Page text –
Re: TCP connection to MAC address



Nicolas Noakes wrote:
> Chris,
>
> The device a networked logic controller. There is no practical method
> available for displaying or otherwise retrieving it's current IP
> address. It does not support DHCP - I assume for the same reason that it
> cannot tell you what it is using so it would be pointless. The device
> may not have an address set (as supplied), or may be on another IP
> subnet, or you may just not know its IP address.
>
> Therefore, until you have set the device to an explicit IP address that
> you know of, you have no way of communicating with it on the network.

Understood. I'm surprised that they don't support the loopback interface.

[Snippage of instructions]
> This process in not difficult or problematic, but it is very manual. I
> would like to write a small utility where I can simply enter the MAC
> address and desired IP address and click "Set". Both as a useful tool,
> and to learn networking from a C# point of view.
>
> Does that help? Thanks for your interest.

Yes it does. Going back to your OP:

> Basically it looks like creating a TCP connection on port 1, based on
> MAC address instead of IP address, then a normal TCP connection on
> port 80 to do an HTTP POST and set the IP address. The first step may
> be a little more involved, since the IP address will have to be
> included somewhere.

Supplied information –
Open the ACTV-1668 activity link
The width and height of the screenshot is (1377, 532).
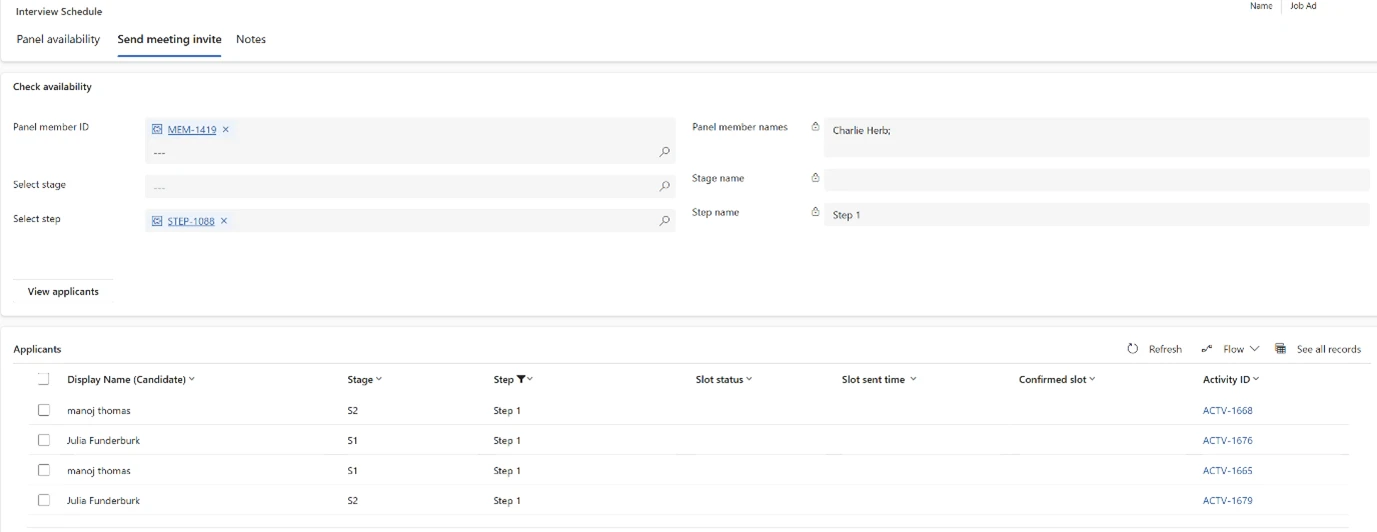pyautogui.click(x=1227, y=411)
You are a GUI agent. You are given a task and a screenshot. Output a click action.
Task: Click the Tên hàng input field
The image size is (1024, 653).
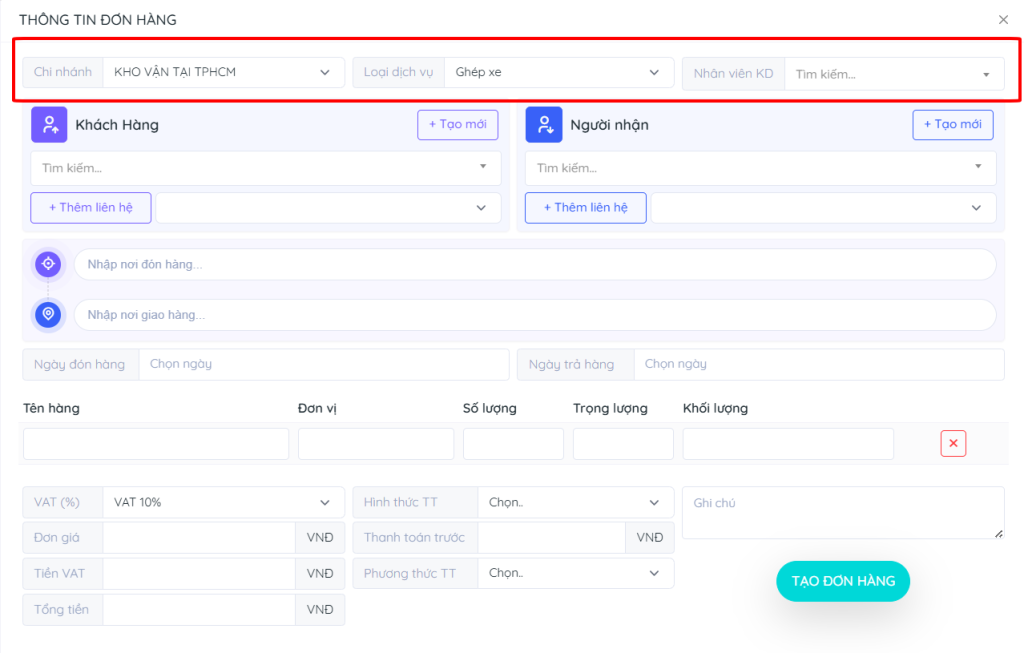(x=156, y=444)
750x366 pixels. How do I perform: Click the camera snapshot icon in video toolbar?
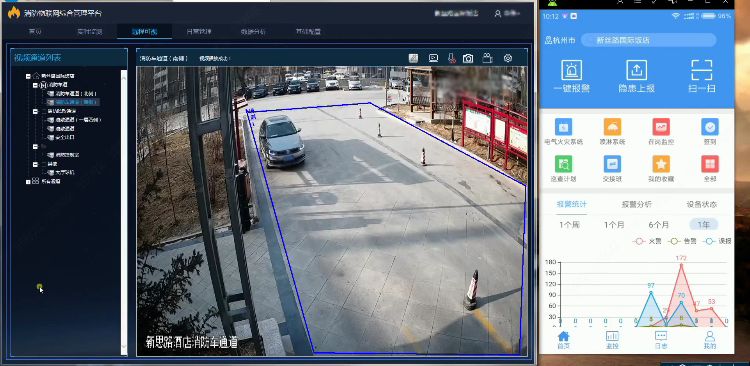pyautogui.click(x=468, y=58)
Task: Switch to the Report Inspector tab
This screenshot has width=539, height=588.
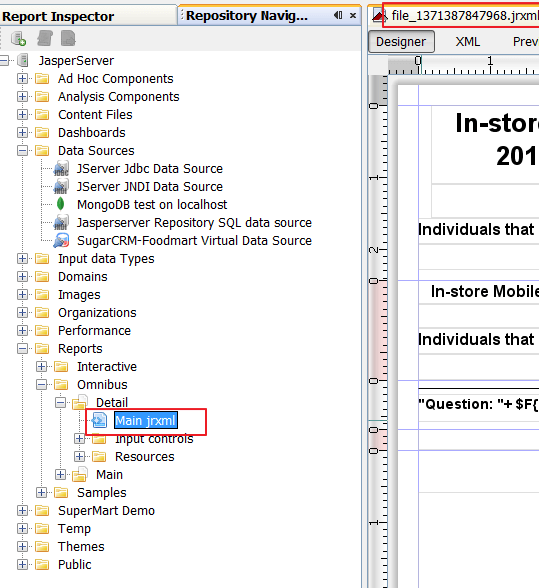Action: (58, 16)
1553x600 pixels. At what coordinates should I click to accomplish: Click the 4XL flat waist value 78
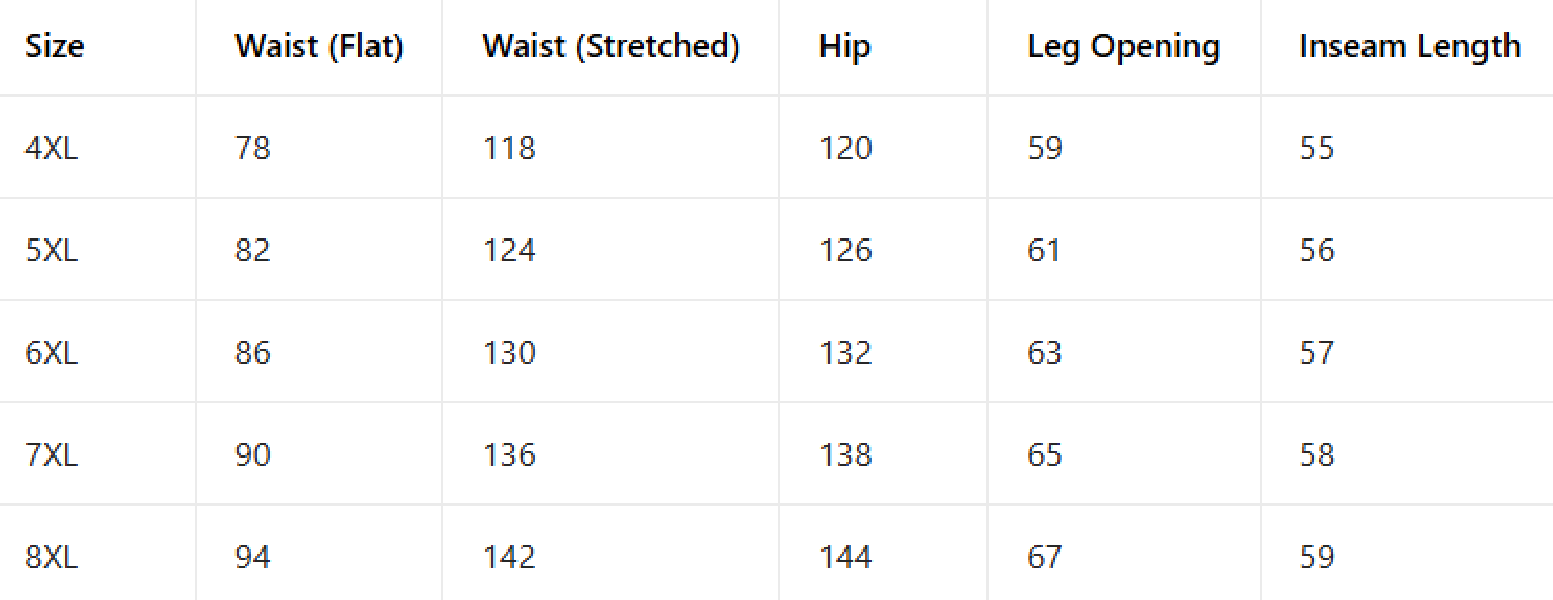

Written instruction –
Answer from the post about a TCP connection to a MAC address:
(a) What kind of device is being discussed?
(b) What is the writer of the reply surprised the device does not support?
(c) On which port would the normal TCP connection for the HTTP POST be made?
None of the lines are needed here.

Result of the task –
(a) A networked logic controller.
(b) The loopback interface.
(c) Port 80.